Feel the heat. Brian Jagde as the Prince and Ana María Martínez as Rusalka
Photo by Lynn Lane
Martinez is as hauntingly radiant as is Dvorák's music for her. A consummate actor, she beguiles in her mute second act scenes, trembling with fright and anticipation, slowly gaining her balance on shaky new legs. Ah, but she has a voice — what a voice! — and it caresses these Slavic melodies that can break one's heart. Martinez is at the top of her game, and that's the best in the world anywhere. But we know how good she can be; it's young Jagde, as the Prince, who's the revelation. Broad of shoulder and oozing stage presence, he's a graduate of San Francisco Opera's acclaimed Merola program and is making a solid run through the international opera world in leading tenor roles in Butterfly, Carmen, Tosca, Ariadne and Bohème. His ringing tenor fills the enormous Brown Theater with effortless rich, full, masculine tone. He has something of the legendary Canadian heldentenor Jon Vickers about him, and we hope he's been signed up for future appearances at HGO. He is one to watch.

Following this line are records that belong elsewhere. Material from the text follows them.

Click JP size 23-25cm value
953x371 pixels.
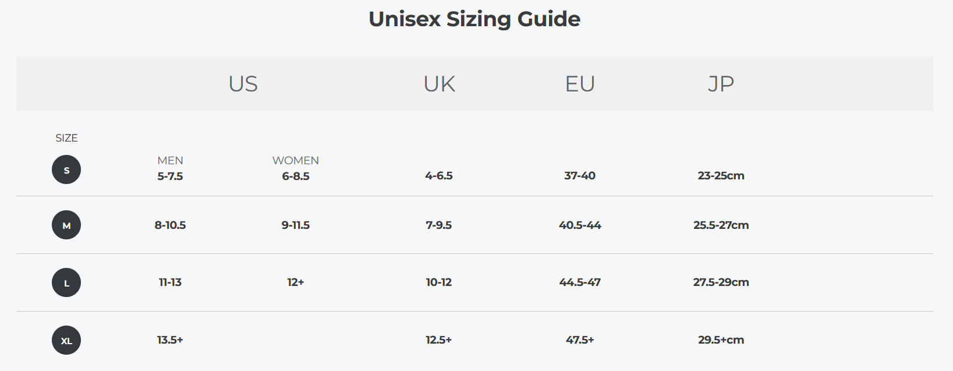pos(721,175)
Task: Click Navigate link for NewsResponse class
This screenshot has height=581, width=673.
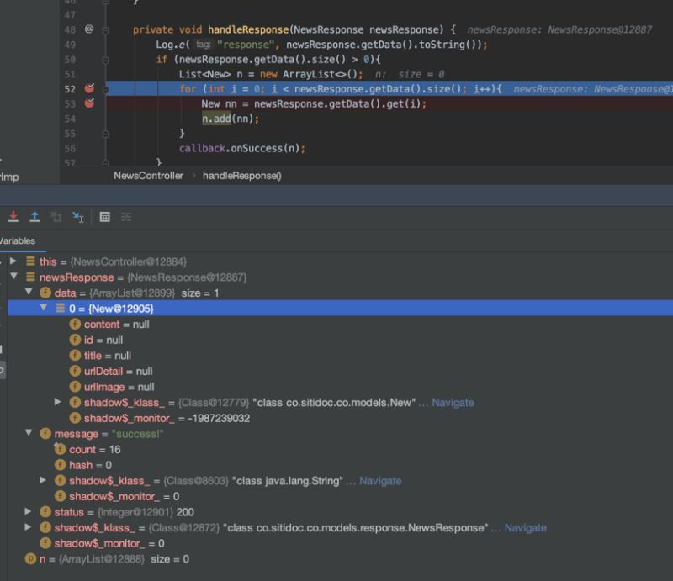Action: 525,528
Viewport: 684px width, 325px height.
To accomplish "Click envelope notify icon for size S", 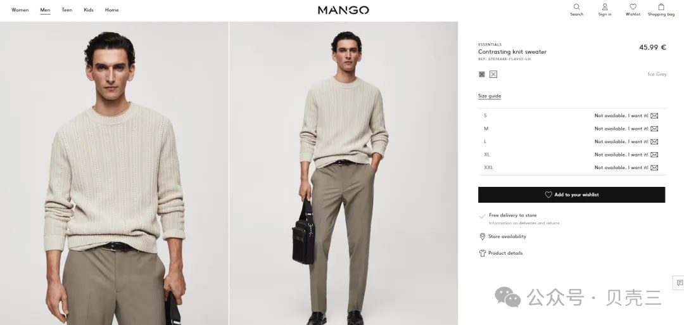I will (x=654, y=115).
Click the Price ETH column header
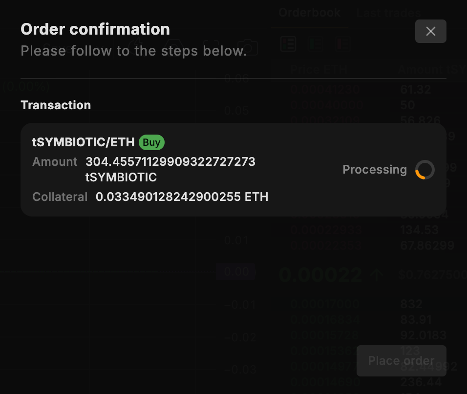467x394 pixels. point(318,70)
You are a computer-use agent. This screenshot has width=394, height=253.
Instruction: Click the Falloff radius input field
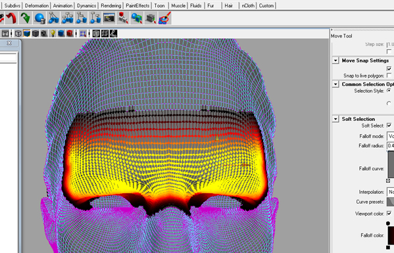point(390,146)
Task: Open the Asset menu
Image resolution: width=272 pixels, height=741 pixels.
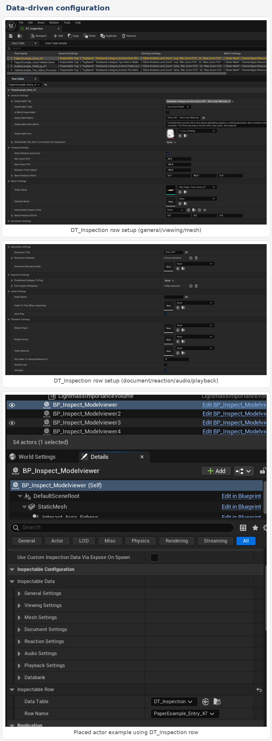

Returning to the role of Rusalka's father that he sang in HGO's previous production that starred Renée Fleming (1991), Fink has a ball as the near naked water sprite. With deep-dish baritone, he wallows in Dvorák's randy old gnome. At one point, the dancers form themselves into river boulders, upon which Vodnik lounges like an overripe fountain statue by Bernini. Grove can do no wrong, always conveying Jezibaba's intentions in her plummy mezzo and full-out acting. In the supporting roles of Gamekeeper and Kitchen Girl, tenor Keith Jameson (pulling double duty this month at HGO as Dr. Bartolo in Marriage of Figaro) and soprano Mane Galoyan bring lively characterization to their meddling peasants. The trio of wood nymphs, all current HGO Studio artists, are crisply sung by soprano D'Ana Lombard and mezzos Sofia Selowsky and Megan Samarin. The future of opera always looks brightest when young singers are so mature and competent, on the cusp of greatness.
It's the artistic team we want to see again at HGO. What imagination and taste. In a combo of contemporary stagecraft and old-fashioned showbiz pow, these fine artists breathe penetrating new life into Dvorák's timeless tale. Everything is simple, elemental, elegant in execution, and beautifully thought out. (There are those superlatives again!) Production designed by English phenom Melly Still; sets and costumes by Rae Smith (Tony winner for War Horse); atmospheric lighting by Paule Constable and Jeremy Turnbull; movement by Rick Nodine and Christian From; and conducted with warmth and passion by Harry Bicket (who has more personal involvement with the Czech master than he has with Viennese Mozart in Figaro); Dvorák's sublime Rusalka is opera at its most grand, intimate and ultimately shattering. A standing ovation without parallel.